Il percorso espositivo intende ricostruire rapporti e relazioni tra le due sponde dell’Oceano, nel segno delle figure dei collezionisti americani Peggy e Solomon Guggenheim. La mostra nasce dalla collaborazione tra la Fondazione Palazzo Strozzi e la Fondazione Solomon R. Guggenheim di New York e permette un eccezionale confronto tra opere fondamentali dell’arte moderna. “Ho costruito la mostra appositamente per lo spazio di Palazzo Strozzi – racconta il curatore – sala per sala, si compie un racconto, non solo cronologico, delle grandi avanguardie del Ventesimo secolo. La mostra è anche una celebrazione del ritorno a Firenze della collezione Guggenheim dal 1949, anno in cui Firenze invitò Peggy Guggenheim, appena giunta in Italia, a presentare la sua collezione alla Strozzina. Firenze si conferma così un osservatorio attento di quelle che un tempo erano le avanguardie e che adesso vengono celebrate come arte moderna. Coloro che all’epoca furono presentati come artisti contemporanei, oggi sono i grandi maestri del Ventesimo secolo”.

La prima sala offre subito un forte impatto con le opere originarie delle due collezioni (sia Solomon che Peggy iniziano a collezionare dal 1937).
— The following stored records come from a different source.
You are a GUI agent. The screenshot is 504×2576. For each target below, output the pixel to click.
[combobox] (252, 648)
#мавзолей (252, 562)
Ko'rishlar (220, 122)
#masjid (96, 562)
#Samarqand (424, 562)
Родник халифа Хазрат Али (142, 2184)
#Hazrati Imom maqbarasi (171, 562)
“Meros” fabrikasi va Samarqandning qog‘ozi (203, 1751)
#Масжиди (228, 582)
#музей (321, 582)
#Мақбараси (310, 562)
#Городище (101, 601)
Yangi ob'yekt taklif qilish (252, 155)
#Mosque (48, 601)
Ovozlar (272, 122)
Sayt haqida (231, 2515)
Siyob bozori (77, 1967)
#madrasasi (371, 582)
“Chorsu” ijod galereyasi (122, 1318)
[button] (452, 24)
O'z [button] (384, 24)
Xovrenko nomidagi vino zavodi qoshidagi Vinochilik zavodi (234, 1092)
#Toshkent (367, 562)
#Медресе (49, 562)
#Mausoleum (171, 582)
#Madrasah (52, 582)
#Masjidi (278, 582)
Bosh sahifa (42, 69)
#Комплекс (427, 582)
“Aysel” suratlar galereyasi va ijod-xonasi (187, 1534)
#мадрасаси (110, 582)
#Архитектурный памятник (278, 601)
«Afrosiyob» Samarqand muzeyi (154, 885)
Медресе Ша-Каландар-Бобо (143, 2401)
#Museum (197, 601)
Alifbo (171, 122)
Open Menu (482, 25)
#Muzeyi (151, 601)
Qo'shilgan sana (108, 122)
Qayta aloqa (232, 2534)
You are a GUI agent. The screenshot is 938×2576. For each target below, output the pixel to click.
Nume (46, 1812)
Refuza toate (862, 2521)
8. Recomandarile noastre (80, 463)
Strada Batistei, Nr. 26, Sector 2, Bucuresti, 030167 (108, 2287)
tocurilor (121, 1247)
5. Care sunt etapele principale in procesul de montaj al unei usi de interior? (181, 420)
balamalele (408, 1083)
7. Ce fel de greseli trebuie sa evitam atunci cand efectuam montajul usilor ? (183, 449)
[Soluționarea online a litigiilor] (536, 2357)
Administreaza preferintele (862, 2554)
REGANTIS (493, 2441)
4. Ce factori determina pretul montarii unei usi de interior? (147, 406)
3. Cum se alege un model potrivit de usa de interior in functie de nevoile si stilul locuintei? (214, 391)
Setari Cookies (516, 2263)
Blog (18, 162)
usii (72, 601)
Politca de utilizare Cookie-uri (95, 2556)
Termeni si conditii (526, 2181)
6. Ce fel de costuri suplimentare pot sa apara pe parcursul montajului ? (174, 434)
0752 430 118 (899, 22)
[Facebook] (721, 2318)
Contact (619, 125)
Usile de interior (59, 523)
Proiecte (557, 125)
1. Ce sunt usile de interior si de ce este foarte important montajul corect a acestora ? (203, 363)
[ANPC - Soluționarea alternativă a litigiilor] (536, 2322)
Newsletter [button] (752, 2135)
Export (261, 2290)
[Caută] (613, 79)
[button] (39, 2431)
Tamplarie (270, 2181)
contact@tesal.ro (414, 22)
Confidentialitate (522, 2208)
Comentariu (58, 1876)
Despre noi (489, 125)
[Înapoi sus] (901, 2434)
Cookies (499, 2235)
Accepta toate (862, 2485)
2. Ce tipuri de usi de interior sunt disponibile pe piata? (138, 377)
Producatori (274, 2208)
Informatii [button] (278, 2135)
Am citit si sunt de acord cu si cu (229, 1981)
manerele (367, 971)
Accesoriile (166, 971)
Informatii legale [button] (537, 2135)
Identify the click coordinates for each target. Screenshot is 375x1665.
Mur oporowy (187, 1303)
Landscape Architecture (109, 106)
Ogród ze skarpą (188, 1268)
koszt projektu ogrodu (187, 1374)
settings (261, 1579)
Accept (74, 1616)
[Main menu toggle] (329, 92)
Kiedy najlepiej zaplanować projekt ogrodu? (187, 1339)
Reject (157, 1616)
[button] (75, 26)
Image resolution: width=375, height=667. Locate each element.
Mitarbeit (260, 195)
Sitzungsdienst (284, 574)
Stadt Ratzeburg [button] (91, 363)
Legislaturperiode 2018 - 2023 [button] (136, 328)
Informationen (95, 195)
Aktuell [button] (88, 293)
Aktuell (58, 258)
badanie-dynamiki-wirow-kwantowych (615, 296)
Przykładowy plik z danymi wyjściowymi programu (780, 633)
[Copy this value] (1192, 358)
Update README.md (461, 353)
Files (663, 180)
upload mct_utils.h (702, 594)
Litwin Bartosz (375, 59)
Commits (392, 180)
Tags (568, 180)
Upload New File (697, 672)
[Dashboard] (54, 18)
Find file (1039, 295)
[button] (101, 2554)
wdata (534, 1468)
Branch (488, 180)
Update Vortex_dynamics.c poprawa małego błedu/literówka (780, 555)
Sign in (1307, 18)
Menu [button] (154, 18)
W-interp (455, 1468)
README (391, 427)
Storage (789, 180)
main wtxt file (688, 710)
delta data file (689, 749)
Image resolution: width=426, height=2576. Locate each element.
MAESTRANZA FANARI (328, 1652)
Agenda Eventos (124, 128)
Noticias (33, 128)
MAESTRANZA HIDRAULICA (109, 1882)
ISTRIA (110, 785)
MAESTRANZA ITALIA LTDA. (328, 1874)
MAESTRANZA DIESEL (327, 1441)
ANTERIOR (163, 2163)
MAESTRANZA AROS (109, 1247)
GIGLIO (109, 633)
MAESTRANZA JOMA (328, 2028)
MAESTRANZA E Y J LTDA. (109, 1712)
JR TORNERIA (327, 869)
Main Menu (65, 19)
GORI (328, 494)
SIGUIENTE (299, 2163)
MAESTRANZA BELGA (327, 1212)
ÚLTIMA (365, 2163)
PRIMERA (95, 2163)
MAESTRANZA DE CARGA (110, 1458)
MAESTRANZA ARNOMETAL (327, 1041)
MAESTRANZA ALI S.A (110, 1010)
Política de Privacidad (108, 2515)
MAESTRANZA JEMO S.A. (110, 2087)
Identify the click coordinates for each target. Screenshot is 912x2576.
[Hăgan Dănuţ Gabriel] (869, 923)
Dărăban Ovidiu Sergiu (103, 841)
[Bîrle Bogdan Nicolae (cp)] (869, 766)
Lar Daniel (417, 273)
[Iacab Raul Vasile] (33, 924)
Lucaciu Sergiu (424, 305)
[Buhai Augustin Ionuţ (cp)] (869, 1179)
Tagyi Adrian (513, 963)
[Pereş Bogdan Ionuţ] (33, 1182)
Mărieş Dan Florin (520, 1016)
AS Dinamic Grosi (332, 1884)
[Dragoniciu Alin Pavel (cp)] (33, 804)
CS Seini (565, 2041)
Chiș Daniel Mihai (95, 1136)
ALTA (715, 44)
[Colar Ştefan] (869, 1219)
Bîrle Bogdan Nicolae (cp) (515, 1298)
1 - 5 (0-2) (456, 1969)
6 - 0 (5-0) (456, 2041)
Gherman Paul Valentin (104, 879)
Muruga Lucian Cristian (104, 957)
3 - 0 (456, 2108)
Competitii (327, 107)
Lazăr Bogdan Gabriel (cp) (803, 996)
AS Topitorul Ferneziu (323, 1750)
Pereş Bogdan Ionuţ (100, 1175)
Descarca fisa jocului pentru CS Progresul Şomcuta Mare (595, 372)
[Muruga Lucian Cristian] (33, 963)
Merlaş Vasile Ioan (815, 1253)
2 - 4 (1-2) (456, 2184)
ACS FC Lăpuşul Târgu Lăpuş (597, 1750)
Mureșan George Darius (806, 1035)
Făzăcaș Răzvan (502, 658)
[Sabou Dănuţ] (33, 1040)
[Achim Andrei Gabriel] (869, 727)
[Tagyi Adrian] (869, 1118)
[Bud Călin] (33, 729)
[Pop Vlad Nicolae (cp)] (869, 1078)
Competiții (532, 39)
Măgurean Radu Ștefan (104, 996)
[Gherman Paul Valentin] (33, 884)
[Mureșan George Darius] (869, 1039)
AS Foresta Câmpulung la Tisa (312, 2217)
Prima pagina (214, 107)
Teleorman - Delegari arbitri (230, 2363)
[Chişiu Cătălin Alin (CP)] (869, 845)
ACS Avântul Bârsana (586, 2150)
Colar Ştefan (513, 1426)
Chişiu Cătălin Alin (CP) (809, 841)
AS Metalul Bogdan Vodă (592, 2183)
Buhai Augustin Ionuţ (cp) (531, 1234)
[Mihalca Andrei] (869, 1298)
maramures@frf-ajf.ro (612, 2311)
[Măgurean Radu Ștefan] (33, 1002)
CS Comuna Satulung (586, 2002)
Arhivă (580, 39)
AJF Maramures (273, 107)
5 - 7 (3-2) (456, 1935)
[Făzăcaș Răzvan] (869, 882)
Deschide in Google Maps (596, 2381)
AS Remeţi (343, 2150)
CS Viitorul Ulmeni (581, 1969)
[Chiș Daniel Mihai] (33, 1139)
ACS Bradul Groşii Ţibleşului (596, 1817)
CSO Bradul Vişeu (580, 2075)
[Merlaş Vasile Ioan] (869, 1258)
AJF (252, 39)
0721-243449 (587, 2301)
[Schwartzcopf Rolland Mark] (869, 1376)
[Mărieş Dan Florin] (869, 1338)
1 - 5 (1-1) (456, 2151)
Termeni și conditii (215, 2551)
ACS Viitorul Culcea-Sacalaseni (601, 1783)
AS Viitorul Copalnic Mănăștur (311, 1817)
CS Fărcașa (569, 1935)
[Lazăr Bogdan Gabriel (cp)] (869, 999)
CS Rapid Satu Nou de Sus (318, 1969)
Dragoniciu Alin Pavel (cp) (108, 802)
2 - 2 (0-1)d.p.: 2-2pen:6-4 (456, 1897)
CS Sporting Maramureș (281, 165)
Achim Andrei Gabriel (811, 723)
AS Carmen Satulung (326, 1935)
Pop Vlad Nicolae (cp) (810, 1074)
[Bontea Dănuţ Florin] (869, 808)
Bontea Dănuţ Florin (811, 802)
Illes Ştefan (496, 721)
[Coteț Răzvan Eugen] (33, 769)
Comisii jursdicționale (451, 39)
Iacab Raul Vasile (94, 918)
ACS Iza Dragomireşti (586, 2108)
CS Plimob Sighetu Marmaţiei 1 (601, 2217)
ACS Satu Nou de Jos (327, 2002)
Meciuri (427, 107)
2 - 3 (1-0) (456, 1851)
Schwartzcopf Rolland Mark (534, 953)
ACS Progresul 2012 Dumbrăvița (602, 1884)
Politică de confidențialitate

Da un lato quella di Solomon, più legato alle avanguardie dell’astrazione dei primi anni del secolo. Di fronte, in una sorta di confronto inedito, quella di Peggy, anche lei legata alla pittura astratta, ma tipizzata dalle altre avanguardie, dalla metafisica al surrealismo di De Chirico, Ernst, Klee o Giacometti. Al centro della sala, l’ospite d’onore, il grande Curva dominante di Kandinskij: due metri di olio su tela, considerato il capolavoro del momento parigino del 1936. Un’opera sintomatica del dialogo di questa mostra, perché è un dipinto che Peggy compra e che poi rivende negli anni newyorkesi, e che in seguito entra a far parte della collezione dello zio.

Il dialogo tra le collezioni di Venezia e quelle di New York prosegue nella seconda stanza, mentre la terza spalanca le porte al grande Pollock. “Un’occasione unica di ammirare un’antologia dell’artista, dalle sue opere del 1942, influenzate da Picasso – il bellissimo “La donna luna” ne è un esempio – fino a quelle del 1951”. Il racconto straordinario dell’espressionismo astratto e dell’informale in Europa, le due correnti del Dopoguerra, si sussegue nelle sale a ritmo incessante fino a giungere nella Sala 8, dove incontriamo i capolavori di Mark Rothko. “Peggy è una delle prime a esporre le sue opere e qui ritroviamo, tra gli altri, “Marrone e arancio”, dal museo di New York”. Nella Sala 9, infine, vi aspetta l’arte degli anni Sessanta, il gran finale che chiude il percorso con uno straordinario Lichtenstein, aprendo la strada al pop e all’arte contemporanea.

Il viaggio finisce. Lascerete la mostra riflettendo su quanto il Secondo dopoguerra di cui noi siamo figli si sia radicato in questo dialogo serrato tra Europa e America, di cui le collezioni Guggenheim, traghettate da una sponda all’altra dell’Oceano, sono la rappresentazione. Uno spaccato sintetico e ricco che fa pensare alla bellezza della cultura nel suo evolversi e farsi influenzare. Un dialogo tra continenti, tra culture, tra collezioni di zio e nipote, che imprime vitalità. Le opere sono ironiche, ricche, aperte. In esse si entra pienamente, conoscendole una per una e sperimentando le proprie interpretazioni. Perché il dialogo più grande, alla fine, è quello che ognuno di noi avrà con ognuna di loro.